▸ **Exercise**:
As an exercise, transcribe the data below in full and exactly, omitting pictures.

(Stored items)
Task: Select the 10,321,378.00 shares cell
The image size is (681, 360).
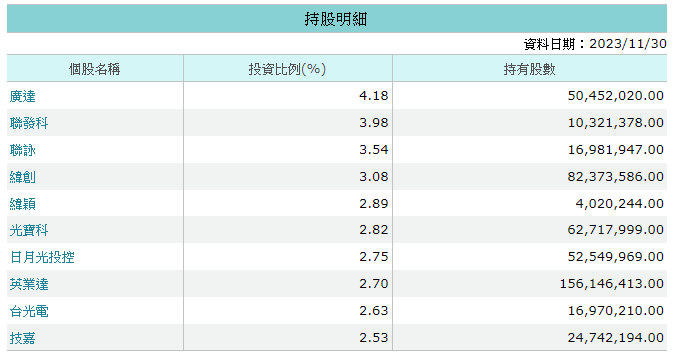Action: point(529,122)
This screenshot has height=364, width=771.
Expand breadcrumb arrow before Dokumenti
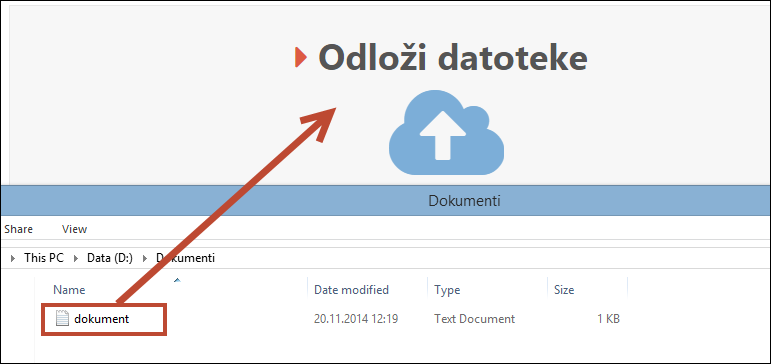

▸ **Written answer**:
Task: Select the 10,321,378.00 shares cell
The image size is (681, 360).
Action: point(529,122)
This screenshot has height=364, width=771.
Expand breadcrumb arrow before Dokumenti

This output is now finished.